Commonplace Book: Keeping a commonplace book was widely practiced from the Renaissance to the nineteenth century and remains a common practice among writers. A commonplace book is a book into which one copies passages from one’s reading that one would like to keep on hand for reference, passages that are striking for their insight, their style, their beauty, or their embodiment of something significant within the larger text. I am asking you to keep a commonplace book this semester. I think you’ll find that copying the work of another writer gives you a particular intimacy with it and makes it more memorable. If you keep your commonplace book in something durable, you’ll also find that you have produced, by semester’s end, a collection of writing that is both particularly meaningful to you and offers a good record of your dabbling in Shakespeare for fifteen weeks. A commonplace book can also come in handy when you’re doing your own writing and looking for a good line from elsewhere to add humor, erudition, sophistication, or wisdom. Many students have also found it an invaluable study aid.

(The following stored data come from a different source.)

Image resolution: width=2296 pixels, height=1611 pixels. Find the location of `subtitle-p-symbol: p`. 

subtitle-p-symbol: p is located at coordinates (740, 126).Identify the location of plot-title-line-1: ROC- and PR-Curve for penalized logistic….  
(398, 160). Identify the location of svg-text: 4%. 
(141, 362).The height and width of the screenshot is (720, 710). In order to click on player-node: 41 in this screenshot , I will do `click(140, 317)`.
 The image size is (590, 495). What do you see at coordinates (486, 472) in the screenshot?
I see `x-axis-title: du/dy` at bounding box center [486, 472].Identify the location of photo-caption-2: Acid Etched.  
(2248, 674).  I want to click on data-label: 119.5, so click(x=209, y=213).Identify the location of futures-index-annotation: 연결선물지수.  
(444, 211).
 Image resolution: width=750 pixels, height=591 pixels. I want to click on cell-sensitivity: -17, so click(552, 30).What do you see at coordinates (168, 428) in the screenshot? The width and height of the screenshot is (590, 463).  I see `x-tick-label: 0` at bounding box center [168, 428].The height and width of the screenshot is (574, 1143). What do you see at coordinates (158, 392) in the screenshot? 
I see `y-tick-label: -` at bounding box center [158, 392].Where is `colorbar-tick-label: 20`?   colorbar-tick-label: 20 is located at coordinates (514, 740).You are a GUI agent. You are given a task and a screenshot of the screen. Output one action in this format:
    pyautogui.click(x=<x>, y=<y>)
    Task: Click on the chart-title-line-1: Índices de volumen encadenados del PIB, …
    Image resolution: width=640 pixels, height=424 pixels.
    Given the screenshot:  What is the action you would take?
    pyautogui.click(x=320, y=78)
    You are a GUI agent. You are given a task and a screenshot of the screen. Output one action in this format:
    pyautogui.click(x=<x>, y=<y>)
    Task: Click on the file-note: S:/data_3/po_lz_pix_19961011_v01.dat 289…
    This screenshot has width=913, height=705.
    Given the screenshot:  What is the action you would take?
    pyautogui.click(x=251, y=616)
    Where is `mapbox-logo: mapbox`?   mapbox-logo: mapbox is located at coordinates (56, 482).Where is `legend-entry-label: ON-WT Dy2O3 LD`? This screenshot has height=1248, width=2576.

Like the journal, your commonplace book will be graded upon consistent quantity. An average of twenty lines per week will earn you a 4.0; ten lines, a 2.0. (You may choose to transcribe 20 one-line passages or one 20-line passage, or any combination in between.) As you transcribe, be sure to reproduce the passage exactly, including spelling and punctuation and, if the passage is in verse, line breaks. Close each transcription with the name of the character, the title of the play, and act, scene, and line numbers, to allow you to find your original source if you need to.

I would like you to organize your commonplace book by topics. Choose six to ten topics that you think Shakespeare is likely to have something to say about in the plays we read and divide your commonplace book accordingly. You may also have one section for Miscellaneous passages. Look particularly carefully for passages that address your topics and transcribe those passages which you like best into the appropriate section of your commonplace book. You may find that some of these sections will be useful as you prepare to write the essays on the midterm and final examinations. Some topics that you might consider including in your commonplace book are Love, Courtship, Marriage, Jealousy, Age and Aging, Ambition, Gender Equity and Women’s Roles, Honor, Virtue, Justice, Mercy and Forgiveness, Fate, Nature, Errors, Youth, Human Nature, Deceit, Lies, Identity, Family, and Parenthood.

You may keep your commonplace book on looseleaf in a folder or in a blank book.